そんなわけで昨晩、インスティトゥト・セルバンテスで観て、語ってきたのだ。


ビクトル・エリセ『瞳をとじて』スペイン/GAGA2023


前に書いたように(リンク)個人的な思い出などは語ることはないだろうと思っていたのだが、そして、だから93年のエリセとの日々をブログに書いたりしたのだが、結局、その話もすることになったのだった。


そしてまた、同じく以前書いたのだが、それ以前に実際の作品を観ていなかったので、『瞳をとじて』そのものに関しては細かい議論はできないかな、とも思っていた。ところが、開始直後から僕は大いに興奮し、「おおっ!」と叫んだり立ち上がったりしたい欲求を抑えるのに必死だった。それだけ言いたいことが溢れてきたのだ。


『瞳をとじて』は映画の撮影途中で失踪したかつての二枚目俳優フリオ・アレナス(ホセ・コロナド)の行方を22年後、そのときの映画監督だったミゲル・ガライ(マノロ・ソロ)が、TV番組の要請に応えて探す話だ。最初の10分くらい、未完の映画『別れの眼差し』La mirada del adiós の(おそらく)冒頭のシーンが紹介され、そしてラストでその(おそらく)ラストのシーンが紹介される。そこにいたるまでの22年後の現在の捜索(それはまた過去を見直す作業でもある)が映画の中心ではあるが、この最初と最後に挿入される映画内映画もとても重要。かつ、面白そう。そのふたつの映画が絡み合って作品はさらに重層的になる。


いわゆる「ネタバレ」のない範囲内でいうと、僕はこの冒頭の映画内映画『別れの眼差し』にひどく興奮してしまったというわけだ。

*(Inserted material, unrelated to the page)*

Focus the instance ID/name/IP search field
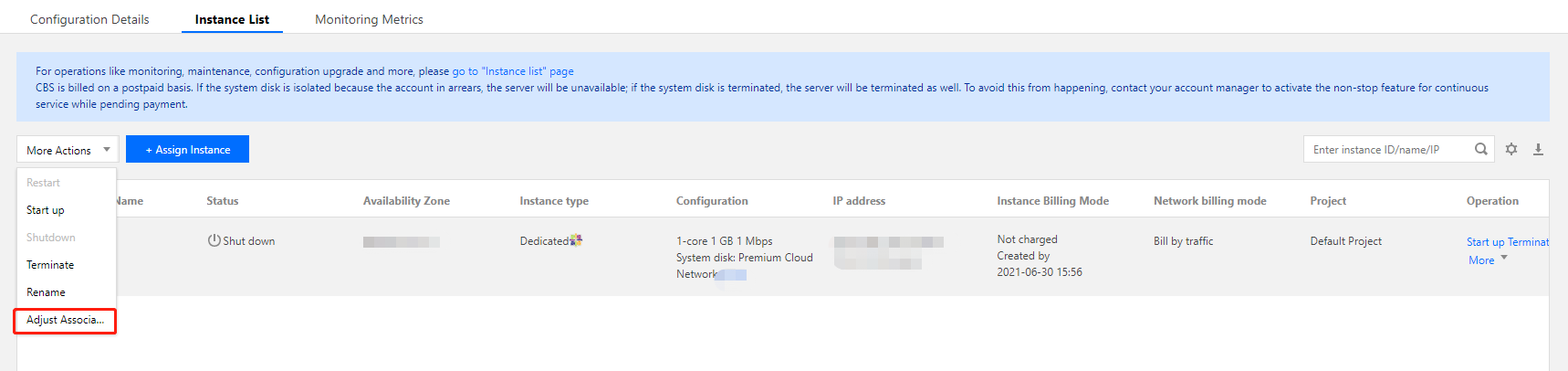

オープニングはフランスの田舎にあるらしい古く大きな邸宅の外観から始まる。そして、その邸宅の名が Triste le Roi であるとの字幕が目に入った瞬間に僕は興奮の極地に達したというわけだ。トリスト・ル・ロワ! 言うまでもなくこれは、ボルヘス「死とコンパス」の犯罪の終結点となるホテルの名だ。この名が「ある短篇小説から取られた」ことは『別れの眼差し』のなかでも明かされるが、それがボルヘスの短篇であることは明言されない。しかし、ボルヘスの愛読者なら、もちろん、だれもがすぐに思いつく名だ。


これはブエノスアイレス郊外アドロゲーにあるホテルを念頭に置きつつも、こういうフランス語の名にしたのだとのこと。が、こうして名を変えるなどして初めてブエノスアイレスの場末の雰囲気をよく伝えていると褒められたのだと、後のボルヘスは回顧している(「アルゼンチン作家と伝統」牛島信明訳『論議』〔国書刊行会〕所収)。そしてアドロゲーのホテルといえば、もちろん、「一九八三年八月二十五日」(『シェイクスピアの記憶』内田兆史、鼓直訳〔岩波文庫〕所収)の舞台オテル・ラス・デリシアスだ。ここはボルヘスが自殺を決意したときに泊まったホテルでもある(内田兆史による解説)。まるで『エル・スール』の父親を思わせる行動だが、ともかく、それだけボルヘスにとって重要な場である。


しかし、ここでの問題はボルヘスにおける〈トリスト・ル・ロワ〉の重要度ではない。その名でアドロゲーのホテルを形容した「死とコンパス」こそは、ビクトル・エリセが『エル・スール』と『マルメロの陽光』の間に映画化を試み脚色した2つのボルヘス作品のひとつだということだ。念のために言うと、もうひとつは「南部」、つまり、"Sur" だ!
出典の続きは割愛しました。